» Data for the task

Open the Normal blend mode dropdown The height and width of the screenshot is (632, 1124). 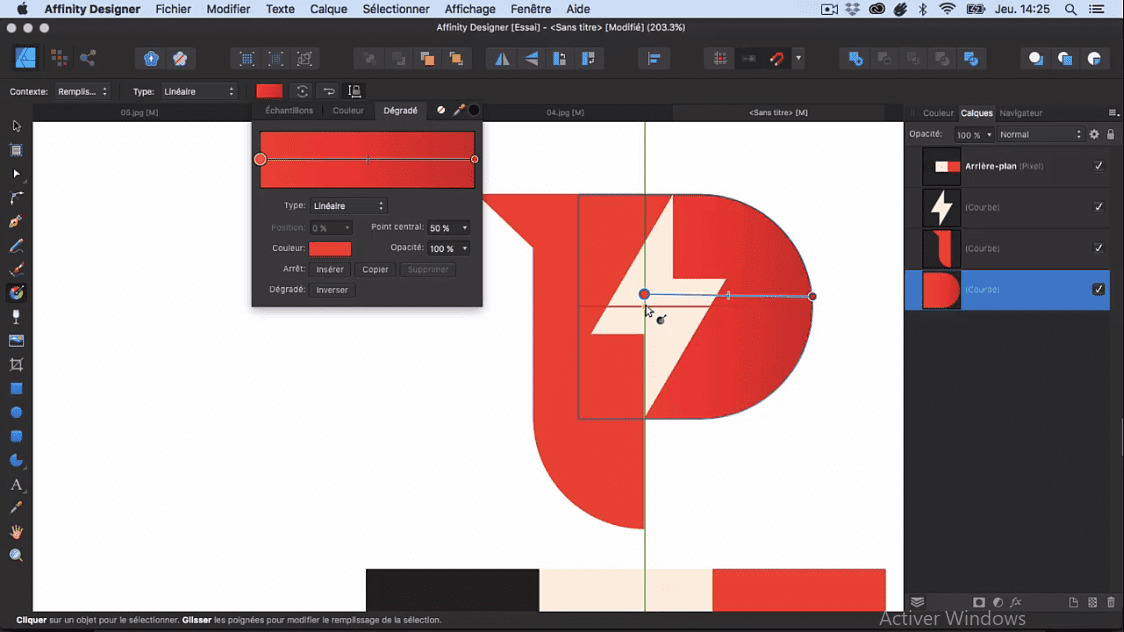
==
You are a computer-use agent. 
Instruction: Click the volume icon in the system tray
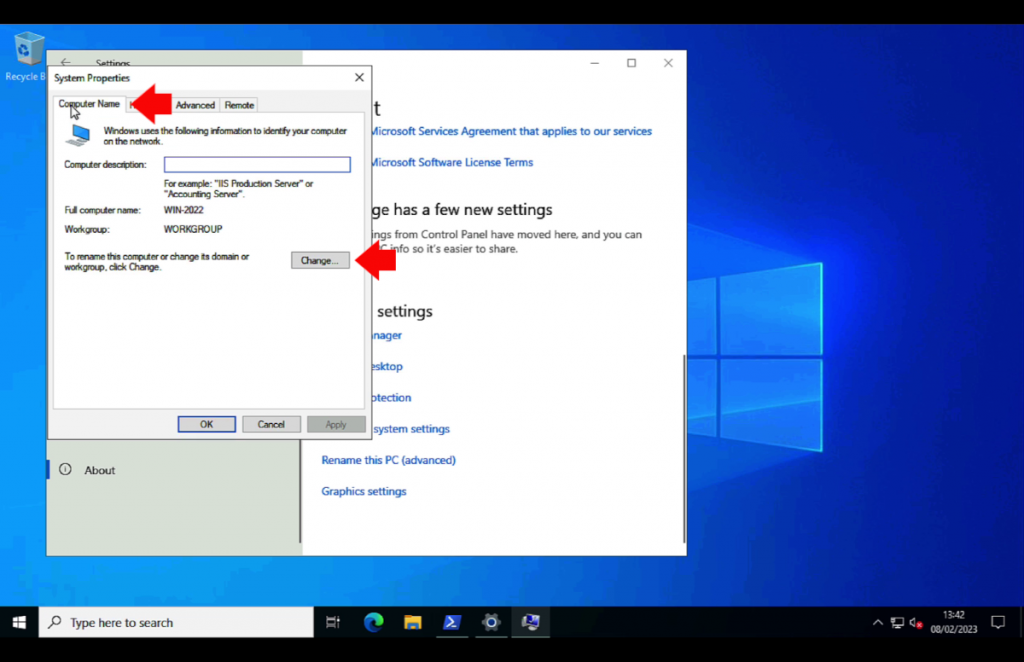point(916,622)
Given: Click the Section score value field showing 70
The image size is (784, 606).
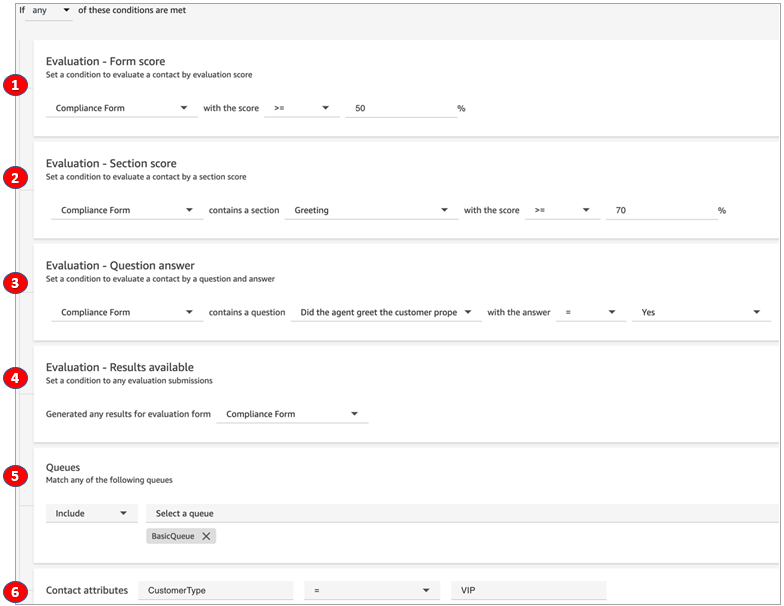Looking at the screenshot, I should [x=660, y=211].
---
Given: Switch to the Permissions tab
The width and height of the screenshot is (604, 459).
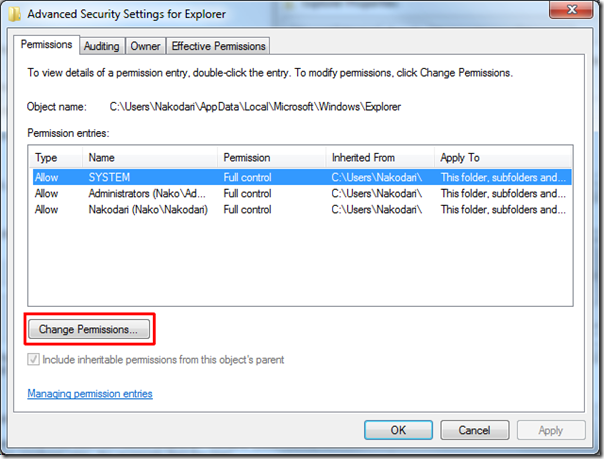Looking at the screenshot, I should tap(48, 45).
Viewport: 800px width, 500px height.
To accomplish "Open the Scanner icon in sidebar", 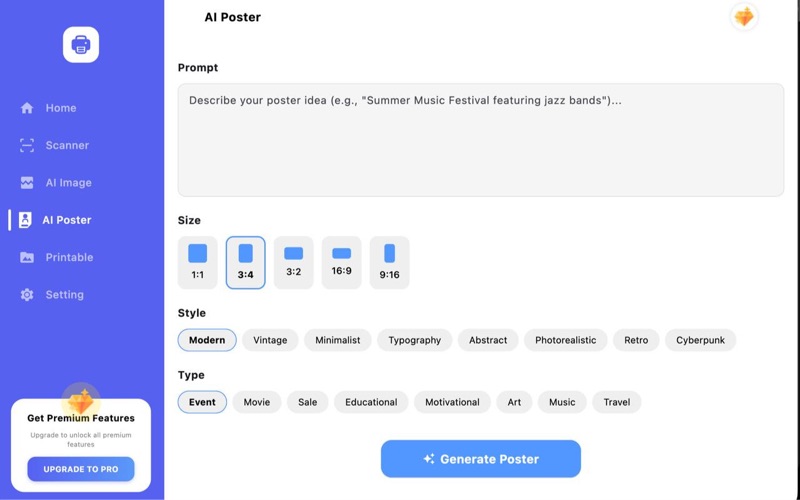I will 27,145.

» Exercise task
Copy the rows word for word, from the line that contains "You are a computer-use agent." through the line that contains "Looking at the screenshot, I should [x=660, y=211].", including both of those lines. Leave the pictures out.

» Exercise solution
You are a computer-use agent. 
Instruction: Click the volume icon in the system tray
point(916,622)
Given: Click the Section score value field showing 70
The image size is (784, 606).
Looking at the screenshot, I should [x=660, y=211].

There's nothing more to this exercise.